Task instructions =
(1) In the passage on malaria population genetics, what share of samples were mixed clone infections at the start and at the end of the study period?
(2) Carry the passage on malaria population genetics forward from its final sentence.
Reading passage Block Start
The field of population genetics is traditionally considered to have been founded in the early 1930s, but existed without nucleotide data until the first description of variation in the Adh locus in Drosophila in 1983 (Kreitman 1983). As such, it has been a largely theoretical field longer than it has been an empirical one. The advent of the empirical era resulted in a rapid flowering of techniques for extracting meaningful information from sequence data through application of theory, but recent years have seen the arrival of a new ‘big data’ empirical era. Data sets composed of thousands of sequenced genomes or thoroughly genotyped individuals now offer novel opportunities for applying population genetic theory to massive data sets for practical purposes.
A study in this issue of Molecular Ecology by Nkhoma et al. (2013) explores the potential epidemiological applications of ‘big’ genotype data gathered from 96 SNPs typed in 1731 clinical malaria samples collected over a decade in South-East Asia (Fig. 1). Malaria has been on the decline in this region, largely due to increased treatment for disease with artemisinin combination therapy. The authors explored the genomic data for signatures of reduced disease transmission and made a number of observations that are informative in the light of the life cycle and biology of Plasmodium malaria parasites. The power of this approach is impressive, considering it is based on a small collection of SNPs rather than complete genome sequences, and suggests that full genome sequencing of population samples may be economically justifiable for many applications only for initial identification of the most informative (high frequency) variants within a population.
The most revealing genetic indicator of reduced disease transmission over time was one of the simplest to infer: the incidence of infections composed of more than one parasite clone. Plasmodium parasites are haploid in humans, and mixed clonal infections may therefore be reliably detected through heterozygous genotype calls. The authors saw mixed clone infections drop from 63% to 14% of samples in annual collections over the study period. Sexual outcrossing in malaria parasites happens in mosquitoes and occurs most commonly when a mosquito bites a multiply-infected person, so it would be reasonable to expect that reduced sexual outcrossing during the study period, coupled with reduced transmission, could affect the genetic effective population size (Ne) of the parasite population.
Reading passage Block End
Recorded data Block Start
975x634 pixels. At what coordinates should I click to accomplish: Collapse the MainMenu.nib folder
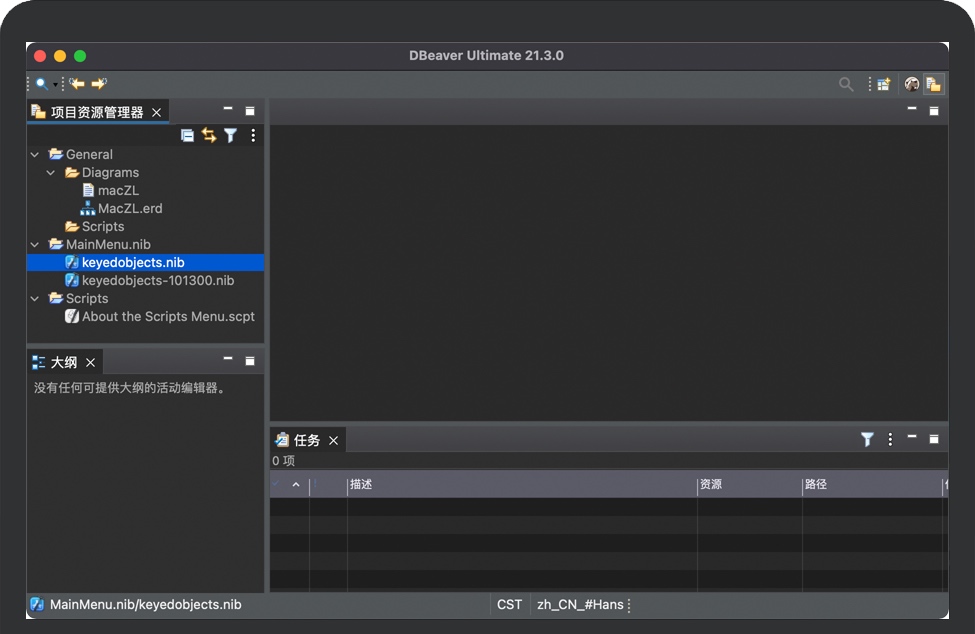point(36,245)
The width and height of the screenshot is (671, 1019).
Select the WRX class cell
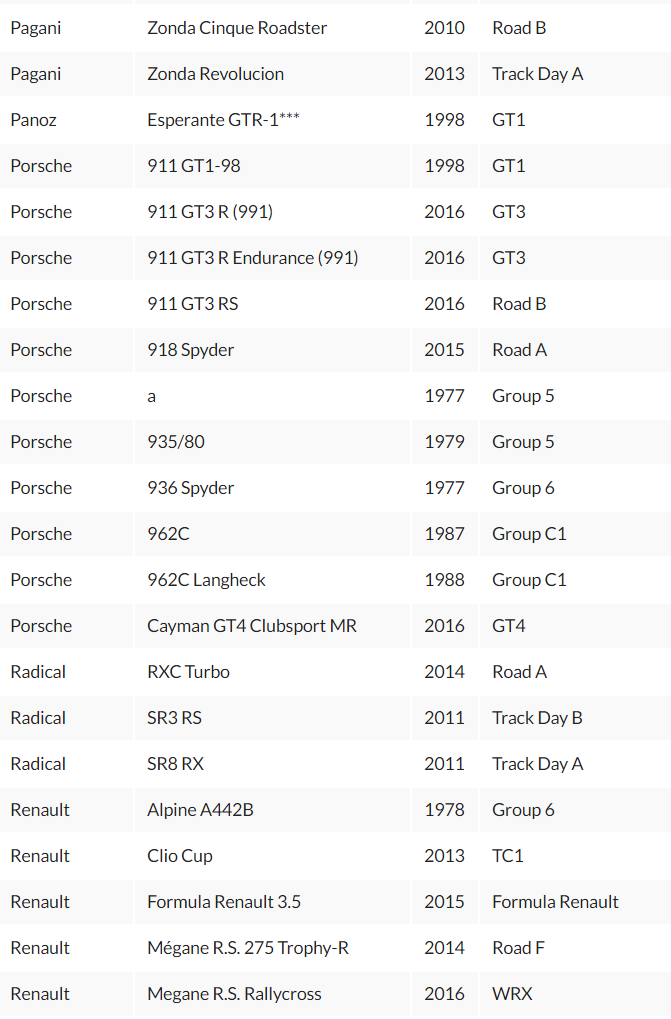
Recorded data Block End
Answers provided =
(1) Mixed clone infections fell from 63% to 14% of samples.

(2)
However, this is not what Nkhoma et al. observed. Effective population size, measured via variance in allele frequency between transmission seasons, was unchanged during the course of the study, despite falling infection prevalence. The authors proffer several biological explanations for this null result, including migration-based stabilization of allele frequencies and an unchanged reservoir of asymptomatic infections between transmission seasons. A third explanation that this finding is a false negative resulting from insufficient power also deserves consideration. Figure 2 illustrates the results of a binomial sampling-based simulation to explore the expected drift-based allele frequency variance over the course of 1 year in a parasite population, assuming eight parasite generations per year. As the plot shows, discerning changes in Ne on the basis of allele frequency variance may be difficult when Ne is >1000. Even with massive sample sizes designed to reduce sampling variance, expected differences in allele frequency may be too small in large populations to be detectable (Hare et al. 2011), regardless of minor allele frequency. Consequently, detectable changes in variance Ne may be most useful for identifying populations on the brink of collapse.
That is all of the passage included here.